Task directions
Copy out the data below. Keep every word as it is.

--- --- ---

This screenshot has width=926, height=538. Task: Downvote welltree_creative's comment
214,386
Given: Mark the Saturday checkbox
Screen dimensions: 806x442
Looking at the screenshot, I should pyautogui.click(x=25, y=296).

--- --- ---

Result below
This screenshot has width=926, height=538. Task: Downvote welltree_creative's comment
214,386
Given: Mark the Saturday checkbox
Screen dimensions: 806x442
Looking at the screenshot, I should pyautogui.click(x=25, y=296).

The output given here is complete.